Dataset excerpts
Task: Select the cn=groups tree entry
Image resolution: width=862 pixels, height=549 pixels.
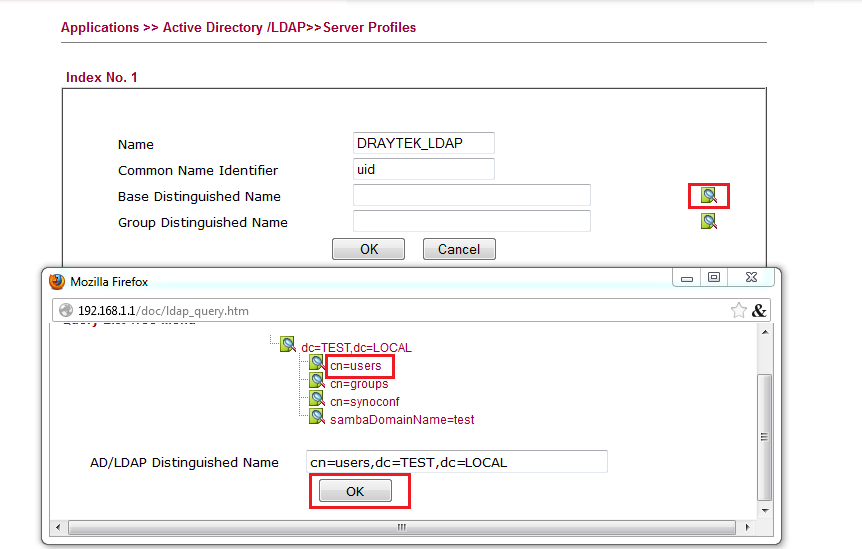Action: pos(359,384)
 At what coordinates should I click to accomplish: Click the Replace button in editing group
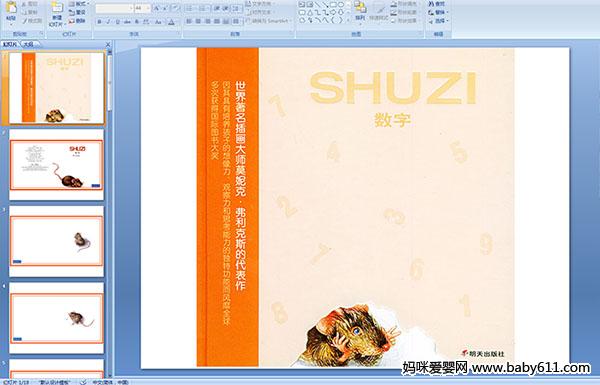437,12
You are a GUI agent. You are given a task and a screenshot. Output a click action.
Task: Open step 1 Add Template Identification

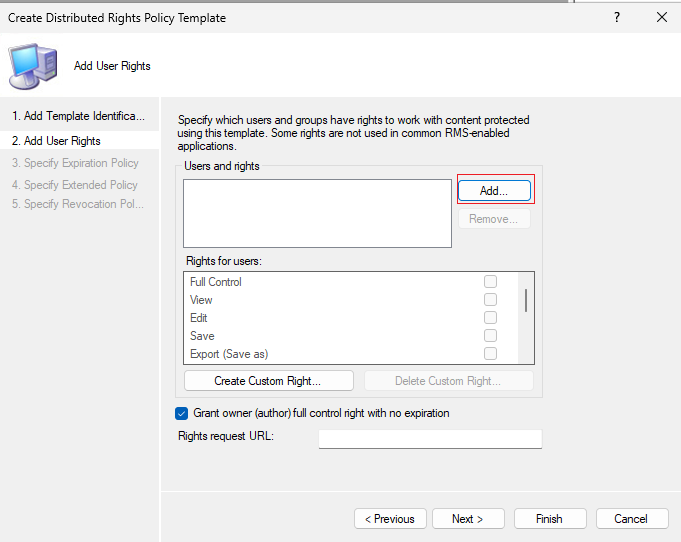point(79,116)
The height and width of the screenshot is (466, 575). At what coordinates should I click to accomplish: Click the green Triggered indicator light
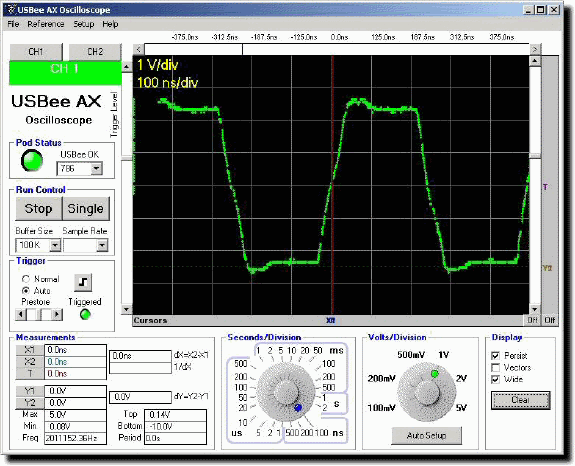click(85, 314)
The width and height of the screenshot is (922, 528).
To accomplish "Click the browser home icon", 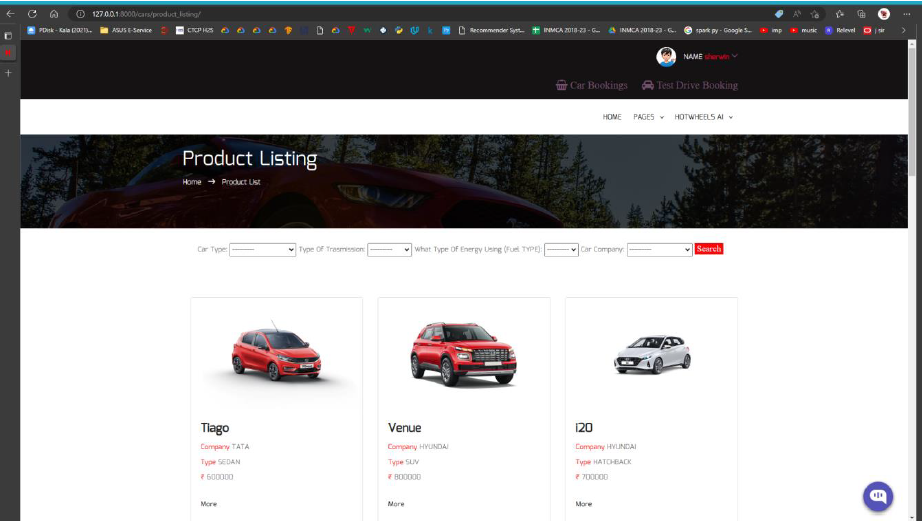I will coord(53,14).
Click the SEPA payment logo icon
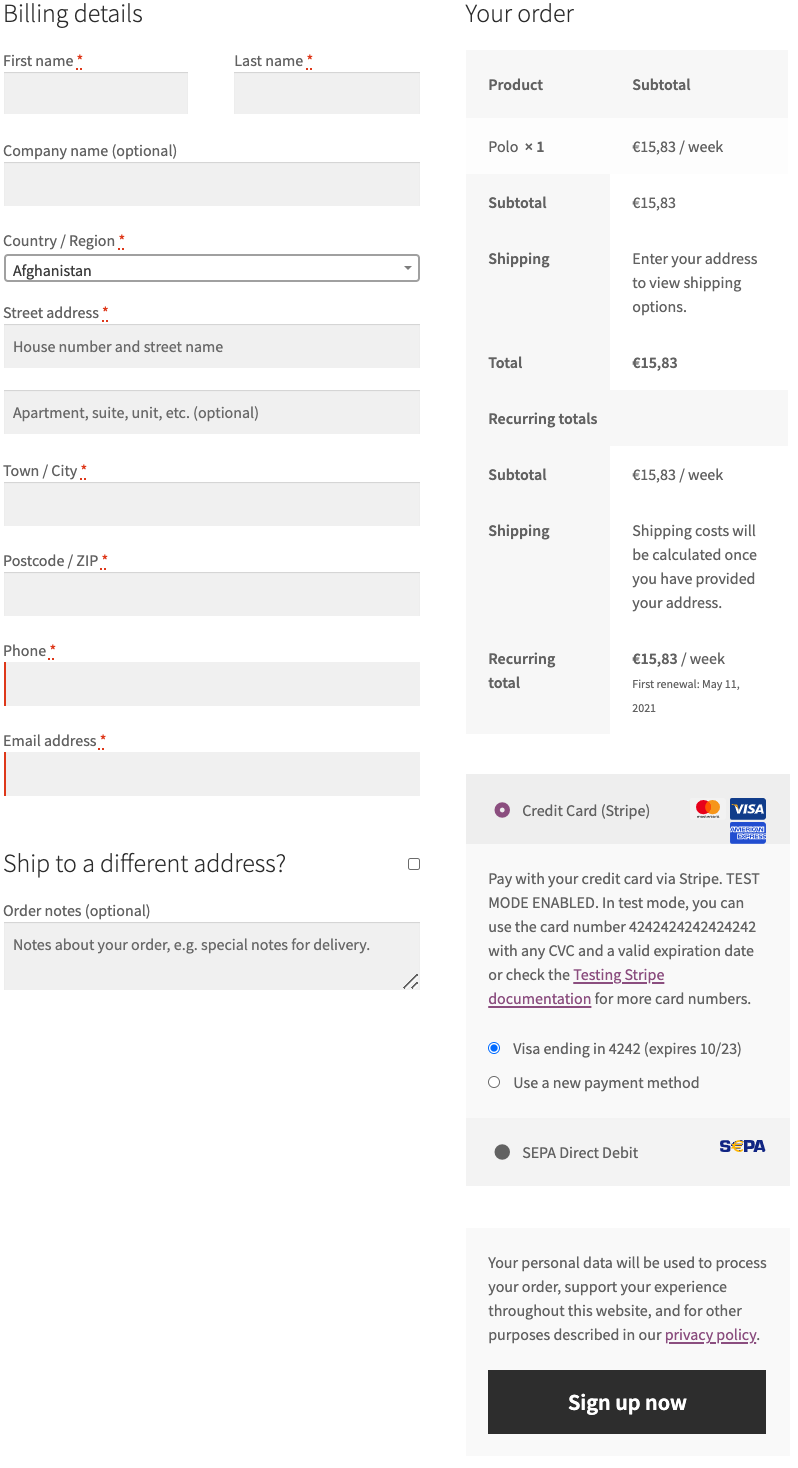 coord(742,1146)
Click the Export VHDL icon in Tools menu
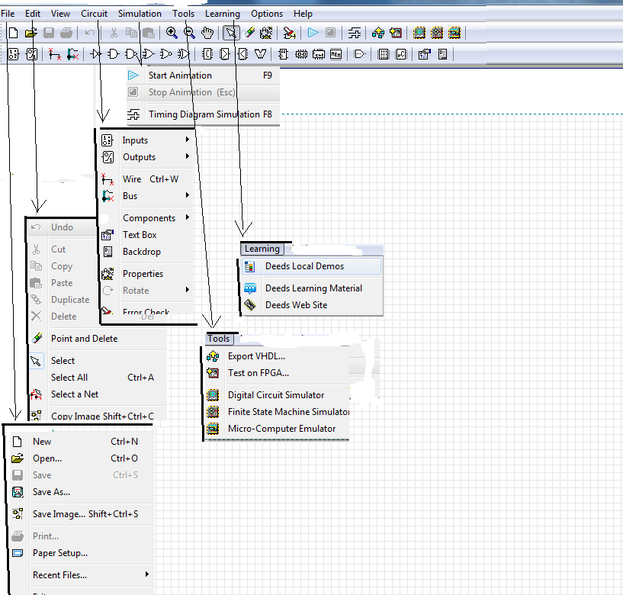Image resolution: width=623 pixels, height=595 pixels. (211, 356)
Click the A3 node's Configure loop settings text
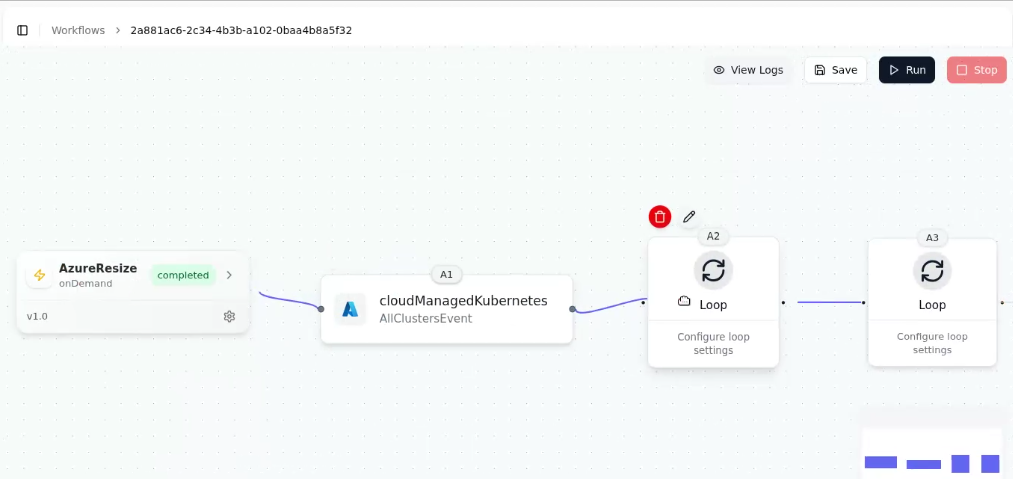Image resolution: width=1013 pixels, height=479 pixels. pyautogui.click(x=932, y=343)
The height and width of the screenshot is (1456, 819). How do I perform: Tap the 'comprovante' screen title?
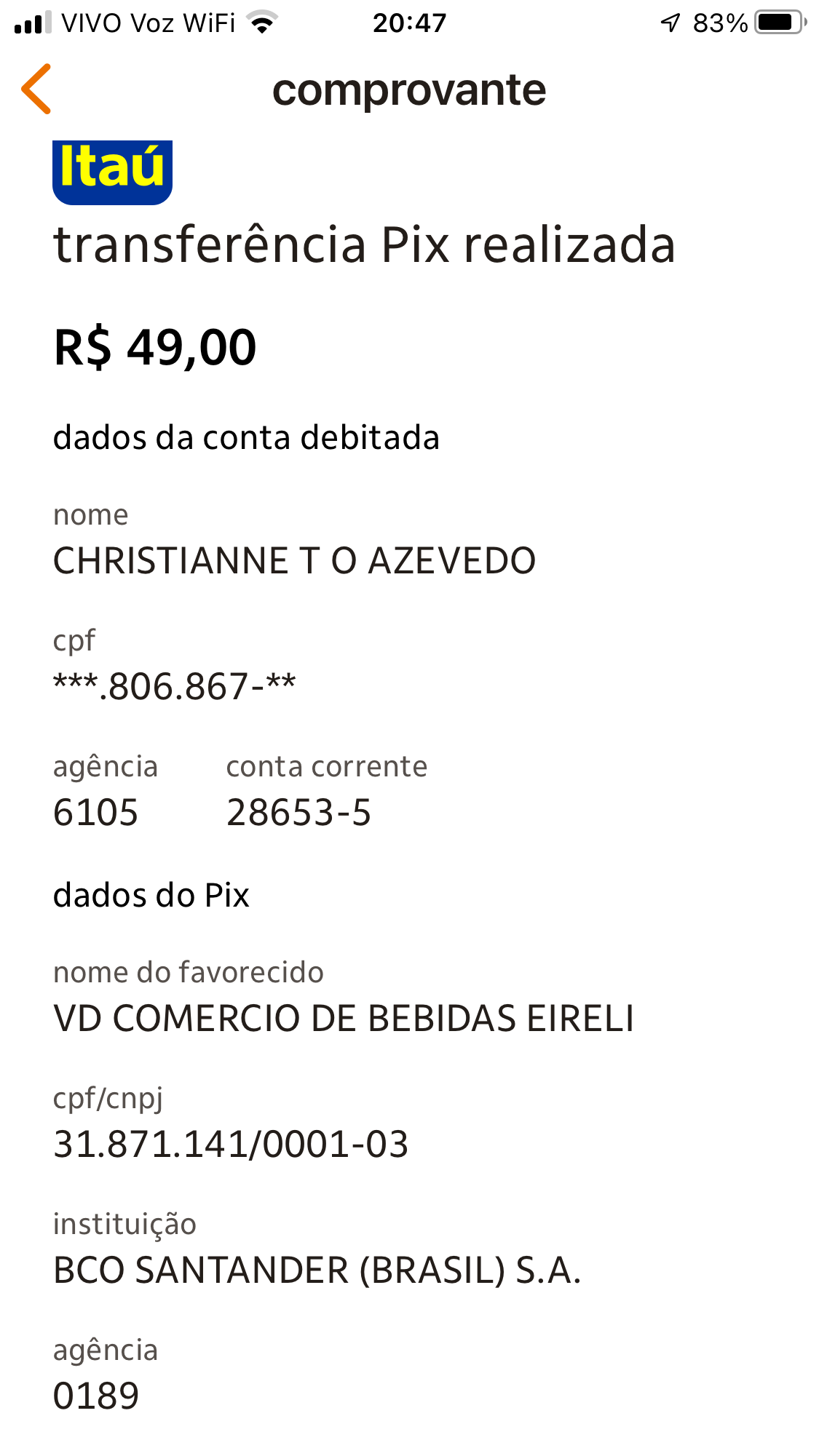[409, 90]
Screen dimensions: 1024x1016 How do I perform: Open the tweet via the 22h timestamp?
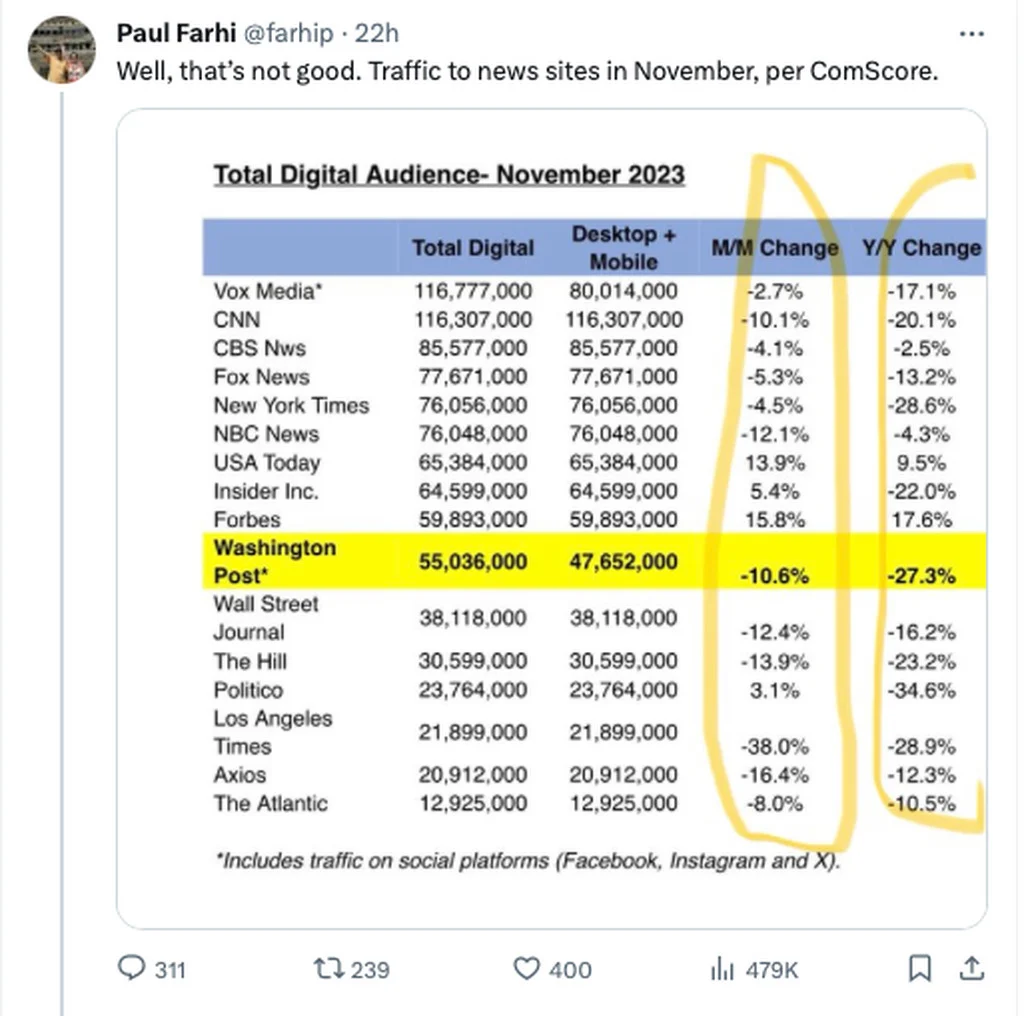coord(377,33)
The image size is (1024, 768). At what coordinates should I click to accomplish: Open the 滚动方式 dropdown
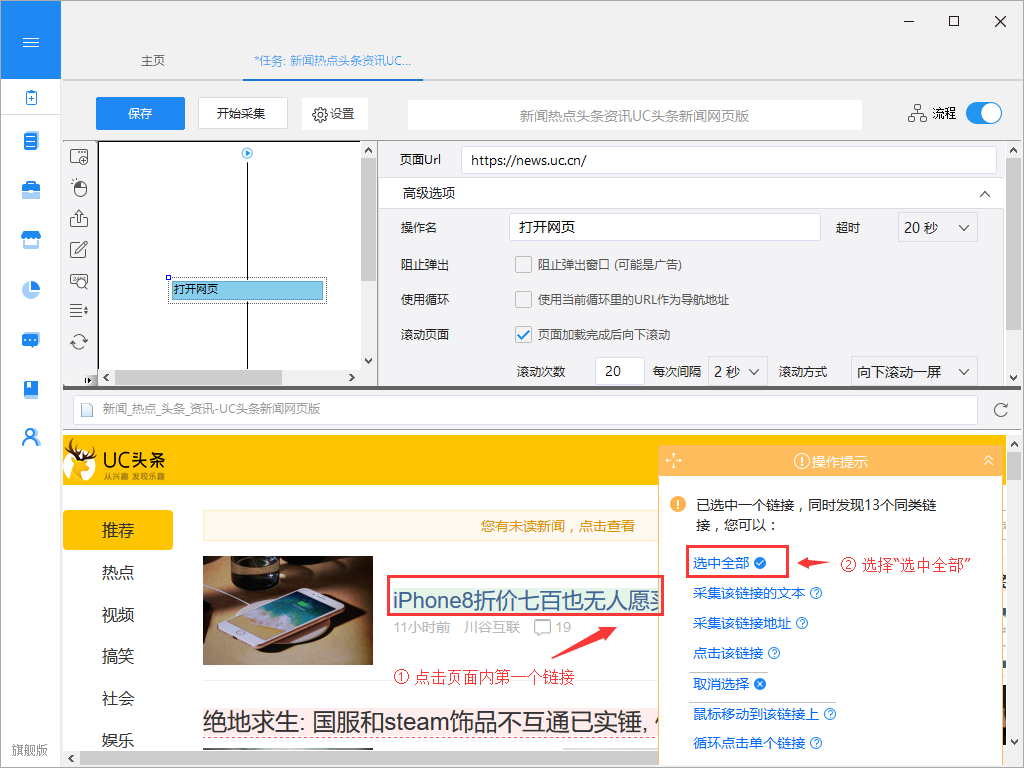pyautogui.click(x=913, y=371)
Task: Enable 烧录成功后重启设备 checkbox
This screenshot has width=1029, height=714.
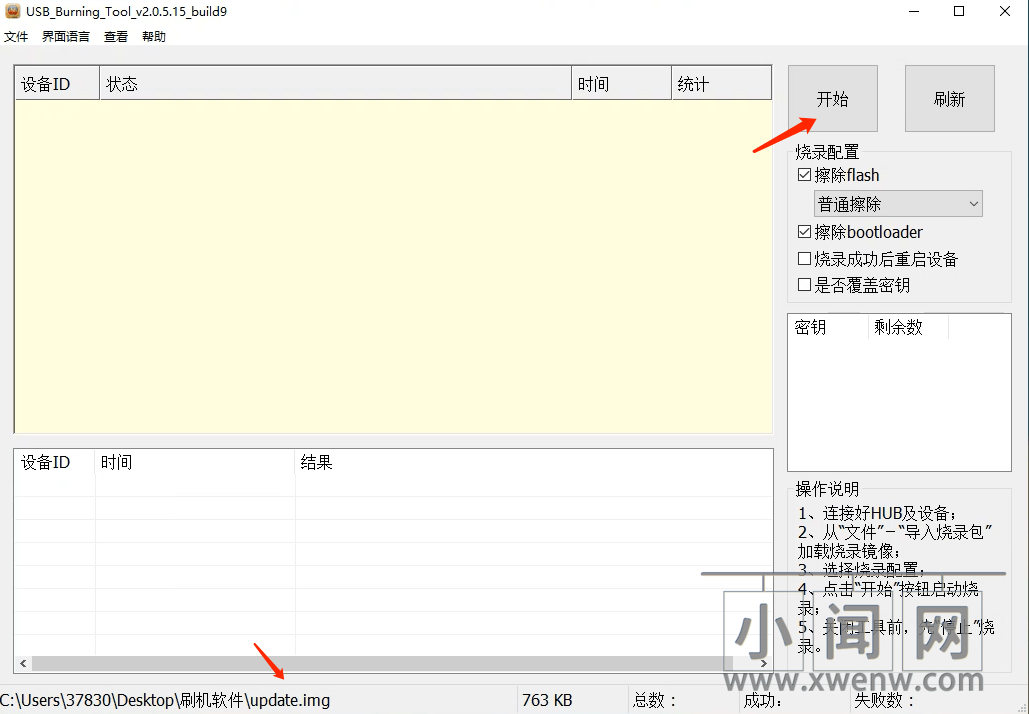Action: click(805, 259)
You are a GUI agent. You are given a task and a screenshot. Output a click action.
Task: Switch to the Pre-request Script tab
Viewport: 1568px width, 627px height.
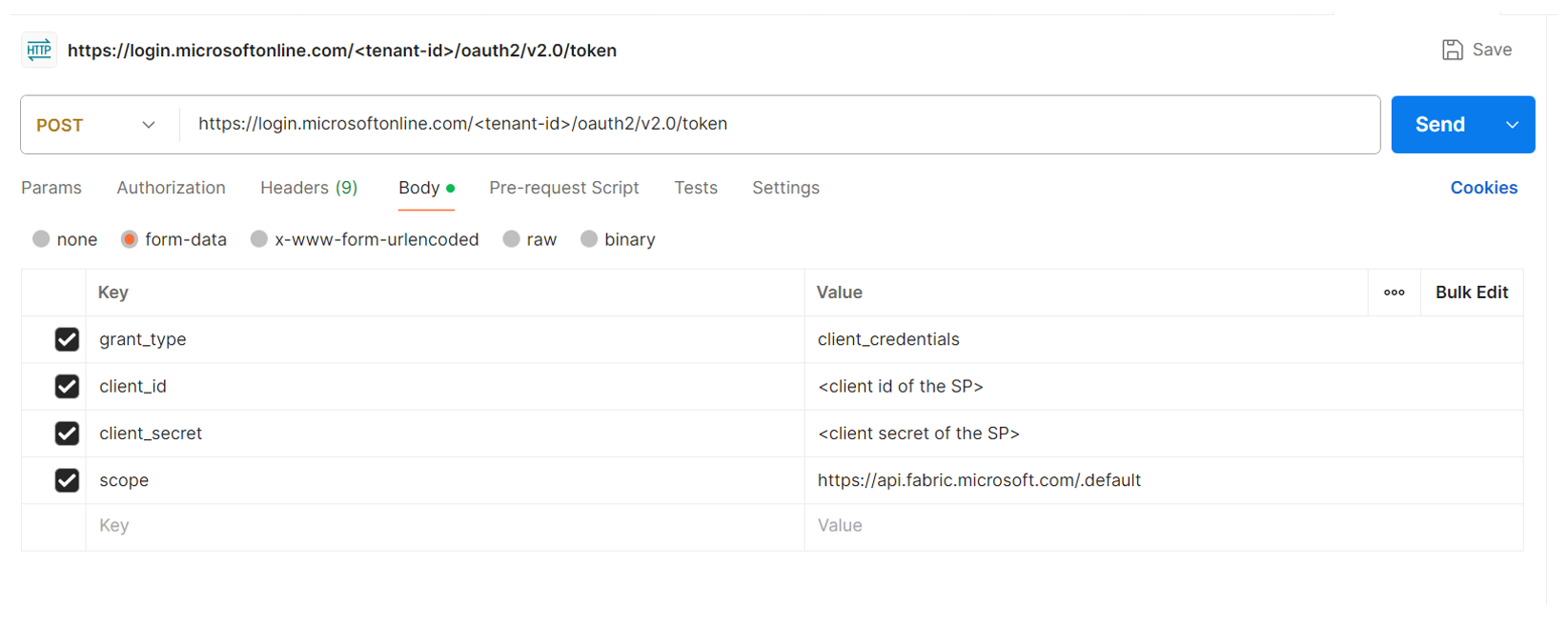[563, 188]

EXERCISE DIRECTIONS> Once the line with "Task: Enable 烧录成功后重启设备 checkbox" has been found above, output that line and every later line exactly, stopping after the line with "Task: Switch to the Pre-request Script tab", and omit the pictures.

YOUR RESPONSE>
Task: Enable 烧录成功后重启设备 checkbox
This screenshot has width=1029, height=714.
Action: click(805, 259)
You are a GUI agent. You are given a task and a screenshot. Output a click action.
Task: Switch to the Pre-request Script tab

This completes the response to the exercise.